BI/DW data architecture design, specifically DWs and data marts, should not be designed like the enterprise applications used as the source systems. But people design what they know.

That may be a quick way to design the DW, but it puts the emphasis on operational processing rather than BI. This can make the downstream data marts or reports add complex and time-consuming processing in order for the data to be consumable. And if there is only a DW, it is harder to build and deploy BI applications.

Many longstanding DWs have followed this approach. If you hear that the DW is too complex, makes it difficult to create BI queries and processes queries slowly, then the BI/DW team may have based its design on the enterprise application. In their defense, they may not have even realized it.

This approach was not designed from the business user’s BI and performance management requirements but rather from the transactional processing requirements of the source systems. It doesn’t take into account many of the best practices and methods that can be used to provide a truly significant business ROI.

Enterprise application vendors generally fall into this design trap when they initially build their DW, BI or corporate performance management (CPM) solutions because it reflects their frame of reference, but it can be just as damaging to your BI and CPM solutions.

2. Engaging in DW schema wars. 

The team designing the DW may fall into the “religious” war between having everything in third normal form (3NF) or in a dimensional model. As with the first challenge, the basic concern is that the design needs to be created based on business needs rather than an esoteric data modeling concept. Most DW environments need data stored in both 3NF and dimensional models, not either/or. The impact shifts data integration logic to the BI application, thus increasing time and costs to develop the BI solution.

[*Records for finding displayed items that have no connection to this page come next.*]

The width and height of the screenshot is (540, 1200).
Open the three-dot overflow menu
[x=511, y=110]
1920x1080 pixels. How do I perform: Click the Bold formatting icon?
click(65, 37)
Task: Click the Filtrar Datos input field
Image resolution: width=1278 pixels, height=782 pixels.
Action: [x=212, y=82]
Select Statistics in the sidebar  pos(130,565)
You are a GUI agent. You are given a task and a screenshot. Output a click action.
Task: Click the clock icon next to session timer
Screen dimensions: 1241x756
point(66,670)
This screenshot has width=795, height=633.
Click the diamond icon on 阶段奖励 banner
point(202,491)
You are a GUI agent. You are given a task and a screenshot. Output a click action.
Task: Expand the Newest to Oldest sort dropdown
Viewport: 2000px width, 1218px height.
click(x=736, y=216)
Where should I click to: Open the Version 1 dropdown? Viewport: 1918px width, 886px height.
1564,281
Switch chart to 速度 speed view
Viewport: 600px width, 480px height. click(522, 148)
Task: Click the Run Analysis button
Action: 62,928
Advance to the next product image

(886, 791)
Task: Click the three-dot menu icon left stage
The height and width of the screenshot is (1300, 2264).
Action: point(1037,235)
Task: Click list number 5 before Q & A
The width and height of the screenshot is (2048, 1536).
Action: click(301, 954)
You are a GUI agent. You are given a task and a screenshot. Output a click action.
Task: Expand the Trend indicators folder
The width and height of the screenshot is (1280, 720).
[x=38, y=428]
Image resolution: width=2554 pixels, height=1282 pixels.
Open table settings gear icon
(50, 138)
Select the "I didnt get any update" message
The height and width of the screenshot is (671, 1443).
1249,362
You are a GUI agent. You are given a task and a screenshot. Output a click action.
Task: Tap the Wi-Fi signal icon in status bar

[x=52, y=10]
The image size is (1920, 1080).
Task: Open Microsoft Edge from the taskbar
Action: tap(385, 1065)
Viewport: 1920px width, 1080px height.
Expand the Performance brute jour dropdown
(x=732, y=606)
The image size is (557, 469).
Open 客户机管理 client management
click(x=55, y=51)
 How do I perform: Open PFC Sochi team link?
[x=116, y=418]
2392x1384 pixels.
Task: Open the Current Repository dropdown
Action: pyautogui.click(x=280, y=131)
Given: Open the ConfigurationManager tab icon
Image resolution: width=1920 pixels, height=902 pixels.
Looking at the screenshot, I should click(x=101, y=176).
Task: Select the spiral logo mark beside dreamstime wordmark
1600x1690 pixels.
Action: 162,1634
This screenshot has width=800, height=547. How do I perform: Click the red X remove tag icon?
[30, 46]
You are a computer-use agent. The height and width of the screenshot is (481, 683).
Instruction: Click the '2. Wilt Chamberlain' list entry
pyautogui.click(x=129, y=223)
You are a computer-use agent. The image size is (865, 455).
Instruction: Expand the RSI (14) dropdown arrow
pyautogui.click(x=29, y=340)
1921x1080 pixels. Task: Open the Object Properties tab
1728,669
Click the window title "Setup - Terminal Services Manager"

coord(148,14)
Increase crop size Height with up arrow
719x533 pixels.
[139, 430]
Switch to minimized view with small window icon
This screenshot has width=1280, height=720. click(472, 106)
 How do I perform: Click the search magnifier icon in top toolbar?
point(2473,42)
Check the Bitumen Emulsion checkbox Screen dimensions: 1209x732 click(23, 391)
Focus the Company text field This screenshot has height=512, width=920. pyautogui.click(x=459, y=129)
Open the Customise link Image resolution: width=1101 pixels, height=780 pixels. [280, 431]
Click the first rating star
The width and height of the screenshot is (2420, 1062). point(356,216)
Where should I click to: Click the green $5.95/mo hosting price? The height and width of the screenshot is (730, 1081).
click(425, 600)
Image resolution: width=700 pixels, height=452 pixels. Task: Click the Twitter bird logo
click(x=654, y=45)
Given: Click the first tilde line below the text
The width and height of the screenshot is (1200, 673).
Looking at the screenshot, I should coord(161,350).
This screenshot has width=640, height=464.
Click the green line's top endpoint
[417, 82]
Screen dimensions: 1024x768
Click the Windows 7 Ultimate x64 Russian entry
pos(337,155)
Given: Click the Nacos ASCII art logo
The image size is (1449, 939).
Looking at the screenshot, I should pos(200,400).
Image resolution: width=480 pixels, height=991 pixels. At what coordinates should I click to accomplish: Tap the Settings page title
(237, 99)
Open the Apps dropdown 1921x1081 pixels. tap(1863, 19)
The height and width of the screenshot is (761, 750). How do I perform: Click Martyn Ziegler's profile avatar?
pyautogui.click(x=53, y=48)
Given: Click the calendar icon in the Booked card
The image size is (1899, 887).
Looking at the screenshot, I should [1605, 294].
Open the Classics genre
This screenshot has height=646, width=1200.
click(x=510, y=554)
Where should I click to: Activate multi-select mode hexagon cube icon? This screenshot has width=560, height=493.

The flip side is that the DW team decides everything should be stored in a dimensional model and not in a normalized manner. Although this is great for BI reports and analysis – hence, perfect for a data mart – if your DW needs to support history, has changing dimensions and you need to implement data integrity and quality, then the normalized form is the best practice under these conditions.

This mixed environment is really a DW utilizing a normalized form to store data historically and manage change data capture (CDC) with a data mart in a dimensional model to enable BI reporting and analysis. Nowadays these two approaches can be implemented within the same database using different logical areas, such as a schema in an Oracle environment.

3. Snubbing summary tables.

I love it when someone tells me that they don’t need a data mart or summary tables, relying on their DW tables and the associated database technology to provide all the performance they need. They wonder why they need to store the data again when they bought the best database and a terrific hardware platform with a lot of memory and fast disk arrays.

The first thing I do is check out the BI reports and analysis. The data has to be summarized and aggregated to start most analysis. If it is not done in the DW/data mart, then the BI report code is going to do it, making it much more costly to develop and maintain.

In addition, you’ll also see some of these reports creating temporary summary tables to improve performance. Instead of doing it once for everyone in a data mart, each BI report does it over again. Not only is this time-consuming, but also, every time someone different does it, the more likely it is that the numbers are going to differ.

Even if there are no summary tables, there may be BI cubes or, even worse, data shadow systems built by the business users to make up for this shortcoming in the data architecture.

A little patience goes a long way when a business is designing its data architecture. In future columns I’ll discuss some of the pitfalls in data integration, BI, project management, production and ongoing support.